Ooo I'm up for this, I have just said to my mam I am going to start walking everywhere so might aswell set myself a little target to keep me motivated and stop me jumping in the car. Just going to work out if my phone has any app for it, if not I'll be off into town to buy a pedometer :thumbup:


----------



## ShireLass

OK, I've found an app for my nokia called sports tracker that looks like it should do the job (For free! ;) ) so *I'm in!*


----------



## MummyToAmberx

Awesome! 

Let us know how you's get on! :D


----------



## MummyToAmberx

1.7 for me today :D 

how everyone else done?


----------



## Faythe

I did 2 miles today :)


----------



## CRWx

can i join? What is it exactly? I can get an app on my iPhone if someone tells me what they're called :flow:


----------



## MummyToAmberx

CRWx said:


> can i join? What is it exactly? I can get an app on my iPhone if someone tells me what they're called :flow:

sure!:thumbup:
just set yourself a target whether it be distance/steps etc and try and meet it :)

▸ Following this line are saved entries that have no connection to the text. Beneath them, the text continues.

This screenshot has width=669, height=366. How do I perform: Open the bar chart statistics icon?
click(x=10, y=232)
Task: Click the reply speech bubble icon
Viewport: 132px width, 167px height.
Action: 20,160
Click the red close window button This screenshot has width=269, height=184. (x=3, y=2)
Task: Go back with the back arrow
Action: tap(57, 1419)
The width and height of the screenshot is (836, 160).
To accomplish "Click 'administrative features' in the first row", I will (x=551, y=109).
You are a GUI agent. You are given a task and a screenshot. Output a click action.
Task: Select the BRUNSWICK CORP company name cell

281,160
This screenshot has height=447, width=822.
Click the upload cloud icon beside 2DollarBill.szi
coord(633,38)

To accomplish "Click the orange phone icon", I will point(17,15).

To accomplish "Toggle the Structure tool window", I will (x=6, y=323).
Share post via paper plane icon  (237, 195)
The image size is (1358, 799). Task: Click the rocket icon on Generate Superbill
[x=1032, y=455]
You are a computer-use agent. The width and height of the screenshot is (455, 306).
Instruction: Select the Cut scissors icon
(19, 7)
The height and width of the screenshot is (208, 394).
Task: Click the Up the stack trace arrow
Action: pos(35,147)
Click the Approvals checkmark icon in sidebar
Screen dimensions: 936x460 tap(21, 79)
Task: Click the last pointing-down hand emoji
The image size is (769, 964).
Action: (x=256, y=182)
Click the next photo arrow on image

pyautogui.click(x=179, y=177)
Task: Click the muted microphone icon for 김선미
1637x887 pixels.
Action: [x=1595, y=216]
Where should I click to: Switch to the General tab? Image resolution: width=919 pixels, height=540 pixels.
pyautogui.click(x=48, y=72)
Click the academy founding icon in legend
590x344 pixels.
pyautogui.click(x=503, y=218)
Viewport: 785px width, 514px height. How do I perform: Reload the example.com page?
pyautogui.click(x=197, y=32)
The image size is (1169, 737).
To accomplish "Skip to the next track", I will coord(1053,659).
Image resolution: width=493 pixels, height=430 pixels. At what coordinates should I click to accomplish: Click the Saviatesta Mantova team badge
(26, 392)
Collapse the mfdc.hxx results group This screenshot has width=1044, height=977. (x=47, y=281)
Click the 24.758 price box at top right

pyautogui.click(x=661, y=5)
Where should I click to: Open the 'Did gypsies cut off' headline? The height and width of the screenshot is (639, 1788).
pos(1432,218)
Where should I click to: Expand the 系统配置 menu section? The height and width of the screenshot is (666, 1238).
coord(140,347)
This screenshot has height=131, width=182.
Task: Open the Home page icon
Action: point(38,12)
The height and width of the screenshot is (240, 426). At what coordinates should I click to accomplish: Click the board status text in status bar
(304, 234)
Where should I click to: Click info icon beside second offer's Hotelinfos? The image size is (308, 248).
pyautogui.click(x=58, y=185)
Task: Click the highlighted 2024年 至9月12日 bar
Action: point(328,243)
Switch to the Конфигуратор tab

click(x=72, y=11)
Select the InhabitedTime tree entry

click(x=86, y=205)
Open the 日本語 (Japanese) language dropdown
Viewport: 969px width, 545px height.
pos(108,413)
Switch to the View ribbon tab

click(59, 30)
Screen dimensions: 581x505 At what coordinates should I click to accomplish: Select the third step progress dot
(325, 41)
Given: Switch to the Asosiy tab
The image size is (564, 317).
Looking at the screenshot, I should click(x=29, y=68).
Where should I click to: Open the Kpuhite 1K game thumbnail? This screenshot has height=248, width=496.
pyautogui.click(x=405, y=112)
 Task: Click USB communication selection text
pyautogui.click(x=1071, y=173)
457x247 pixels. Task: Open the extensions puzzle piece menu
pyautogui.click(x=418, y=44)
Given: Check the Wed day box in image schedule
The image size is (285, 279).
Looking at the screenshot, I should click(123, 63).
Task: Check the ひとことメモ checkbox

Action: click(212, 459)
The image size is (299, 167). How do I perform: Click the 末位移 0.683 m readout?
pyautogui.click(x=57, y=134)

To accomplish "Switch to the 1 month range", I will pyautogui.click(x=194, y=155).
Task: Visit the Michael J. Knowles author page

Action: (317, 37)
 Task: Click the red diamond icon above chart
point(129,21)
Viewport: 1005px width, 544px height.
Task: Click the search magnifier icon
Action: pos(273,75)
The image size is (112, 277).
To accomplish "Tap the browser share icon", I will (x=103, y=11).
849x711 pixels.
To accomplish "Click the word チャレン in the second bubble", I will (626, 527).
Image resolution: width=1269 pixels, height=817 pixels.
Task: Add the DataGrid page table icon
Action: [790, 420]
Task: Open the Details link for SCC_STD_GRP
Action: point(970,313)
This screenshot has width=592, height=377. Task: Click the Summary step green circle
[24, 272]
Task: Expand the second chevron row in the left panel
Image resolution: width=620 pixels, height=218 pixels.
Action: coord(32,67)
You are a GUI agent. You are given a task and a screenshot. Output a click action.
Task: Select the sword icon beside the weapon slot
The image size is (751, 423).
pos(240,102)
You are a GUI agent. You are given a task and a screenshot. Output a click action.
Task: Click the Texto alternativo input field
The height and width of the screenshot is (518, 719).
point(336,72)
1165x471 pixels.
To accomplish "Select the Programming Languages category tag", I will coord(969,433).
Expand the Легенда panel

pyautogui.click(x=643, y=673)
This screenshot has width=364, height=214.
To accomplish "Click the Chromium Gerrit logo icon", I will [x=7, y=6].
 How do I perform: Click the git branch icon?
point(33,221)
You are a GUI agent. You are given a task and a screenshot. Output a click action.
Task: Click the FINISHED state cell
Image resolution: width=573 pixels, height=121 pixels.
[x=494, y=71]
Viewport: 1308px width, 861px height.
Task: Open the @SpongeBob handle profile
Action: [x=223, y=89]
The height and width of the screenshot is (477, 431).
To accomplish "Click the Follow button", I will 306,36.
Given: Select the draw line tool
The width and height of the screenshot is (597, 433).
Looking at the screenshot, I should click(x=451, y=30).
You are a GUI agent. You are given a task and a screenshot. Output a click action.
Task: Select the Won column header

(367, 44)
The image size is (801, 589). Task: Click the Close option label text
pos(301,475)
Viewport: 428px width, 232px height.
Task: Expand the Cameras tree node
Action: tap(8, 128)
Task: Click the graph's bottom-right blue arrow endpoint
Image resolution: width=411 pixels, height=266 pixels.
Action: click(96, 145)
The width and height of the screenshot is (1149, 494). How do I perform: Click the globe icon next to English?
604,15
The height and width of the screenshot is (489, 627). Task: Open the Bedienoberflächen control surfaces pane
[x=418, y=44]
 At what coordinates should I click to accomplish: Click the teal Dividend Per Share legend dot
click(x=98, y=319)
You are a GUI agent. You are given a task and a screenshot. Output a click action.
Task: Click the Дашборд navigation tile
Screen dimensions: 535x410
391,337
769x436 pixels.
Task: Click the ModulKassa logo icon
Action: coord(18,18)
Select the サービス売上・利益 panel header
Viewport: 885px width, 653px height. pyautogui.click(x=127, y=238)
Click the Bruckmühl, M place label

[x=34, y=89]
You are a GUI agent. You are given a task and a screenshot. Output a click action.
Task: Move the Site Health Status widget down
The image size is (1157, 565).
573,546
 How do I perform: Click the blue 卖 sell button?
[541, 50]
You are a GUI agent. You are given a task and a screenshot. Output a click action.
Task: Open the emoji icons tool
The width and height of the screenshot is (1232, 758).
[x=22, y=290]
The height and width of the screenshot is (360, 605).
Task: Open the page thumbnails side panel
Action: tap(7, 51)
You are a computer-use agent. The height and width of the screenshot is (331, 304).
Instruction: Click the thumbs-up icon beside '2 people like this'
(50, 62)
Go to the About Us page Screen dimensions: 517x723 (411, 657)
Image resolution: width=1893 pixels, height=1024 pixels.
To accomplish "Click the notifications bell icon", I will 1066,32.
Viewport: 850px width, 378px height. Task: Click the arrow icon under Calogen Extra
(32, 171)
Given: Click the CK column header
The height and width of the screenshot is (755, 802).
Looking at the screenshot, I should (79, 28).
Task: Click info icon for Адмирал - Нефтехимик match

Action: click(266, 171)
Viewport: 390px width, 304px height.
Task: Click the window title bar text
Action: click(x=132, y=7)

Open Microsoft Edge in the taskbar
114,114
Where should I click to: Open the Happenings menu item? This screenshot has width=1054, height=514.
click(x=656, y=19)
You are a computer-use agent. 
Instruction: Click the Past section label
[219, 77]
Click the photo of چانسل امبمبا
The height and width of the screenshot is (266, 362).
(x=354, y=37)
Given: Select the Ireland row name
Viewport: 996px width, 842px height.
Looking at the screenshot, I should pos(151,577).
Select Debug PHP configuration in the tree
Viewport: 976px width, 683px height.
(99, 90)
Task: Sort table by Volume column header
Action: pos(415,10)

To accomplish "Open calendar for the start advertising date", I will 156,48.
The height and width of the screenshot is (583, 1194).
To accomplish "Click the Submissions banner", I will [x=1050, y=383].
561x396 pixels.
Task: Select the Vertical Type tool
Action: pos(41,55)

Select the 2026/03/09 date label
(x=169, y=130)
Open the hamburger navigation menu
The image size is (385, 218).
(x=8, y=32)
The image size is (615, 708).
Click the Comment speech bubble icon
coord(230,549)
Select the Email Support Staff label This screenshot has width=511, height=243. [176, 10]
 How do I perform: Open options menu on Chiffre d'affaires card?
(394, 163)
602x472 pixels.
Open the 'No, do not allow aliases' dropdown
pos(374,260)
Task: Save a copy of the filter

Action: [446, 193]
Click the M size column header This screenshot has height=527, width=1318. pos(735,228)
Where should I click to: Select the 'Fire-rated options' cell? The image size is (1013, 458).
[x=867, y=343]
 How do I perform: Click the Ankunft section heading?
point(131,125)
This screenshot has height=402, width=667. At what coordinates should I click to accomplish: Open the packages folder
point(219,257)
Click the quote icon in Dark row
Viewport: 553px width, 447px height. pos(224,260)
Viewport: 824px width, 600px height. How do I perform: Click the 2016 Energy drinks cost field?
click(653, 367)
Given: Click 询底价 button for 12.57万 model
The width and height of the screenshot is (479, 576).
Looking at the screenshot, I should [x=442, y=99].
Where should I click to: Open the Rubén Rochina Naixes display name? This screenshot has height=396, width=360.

have you section on iphone apps that says health/fitness? thats where i found loads on android


----------



## Faythe

Does 1 mile on the cross trainer count? Lol


----------



## MummyToAmberx

Faythe said:


> Does 1 mile on the cross trainer count? Lol

Just miles done by your 2 feet outside my dear :haha:


----------



## CRWx

am i setting a daily challenge/monthly challenge? what're you girlies doing :flower: x


----------



## MummyToAmberx

CRWx said:


> am i setting a daily challenge/monthly challenge? what're you girlies doing :flower: x

Im doing monthly, but its up to you 

Im adding 50 onto 25 ive done, but wont change my ticker till hit my 50 first as i started this 3 weeks ago :) x


----------



## MummyToAmberx

I covered 3.4m in pouring rain yesterday, believe it or not, went out started 5 mins later, got in stopped 5 min later! lol

How everyone else doing? :D


----------



## puppymom

This is great, something I would love to try! I don't know if I will yet though - I tend to jog when I go out, instead of walk. Maybe when the weather is nicer, I will add walking in as well!


----------



## Faythe

Did 2.5 miles this evening, and 2 the other eve, totally 10.6 miles so far :thumbup:


----------



## Faythe

2.7 miles done today walking around Swinley Forest :)


----------



## MummyToAmberx

ive not done any since came back from blackpool been stuck in the car trying to find a new car grrr


----------



## Faythe

5 miles today :)

+ 1 mile to shops and back = 6 :)


----------



## Faythe

2.4 miles done this evening.


----------



## MummyToAmberx

your getting loads in faythe well done!


----------



## MummyToAmberx

Ive got 10m left :)


----------



## ShireLass

I've not got very far yet lol


----------



## delivery786

I have just said to my mam I am going to start walking everywhere so might aswell set myself a little target to keep me motivated and stop me jumping in the car.


----------



## tasha41

I want to join this!! I want to be on the same target as everyone else but I can't do 50 in what's left of April, that's more than 2 miles per day lol. 

Need to get a pedometer or something too. Join you all in May 'seriously'? I'll just practice til then hehe. Maybe measure the distance to my work and stuff so I know for May?


----------



## puppymom

tasha41 said:


> I want to join this!! I want to be on the same target as everyone else but I can't do 50 in what's left of April, that's more than 2 miles per day lol.
> 
> Need to get a pedometer or something too. Join you all in May 'seriously'? I'll just practice til then hehe. Maybe measure the distance to my work and stuff so I know for May?

This is what I am going to do... I have been slacking the past few weeks with exercise in general, but plan on adding walking to my routine beginning May 1!


----------



## Faythe

I've not got very far the past few days :wacko:


----------



## MummyToAmberx

How is all walking going?

If you'd prefer ill stick up May 1st starting point few days before hand?

Ive got 4.1m left on my ticker :)


----------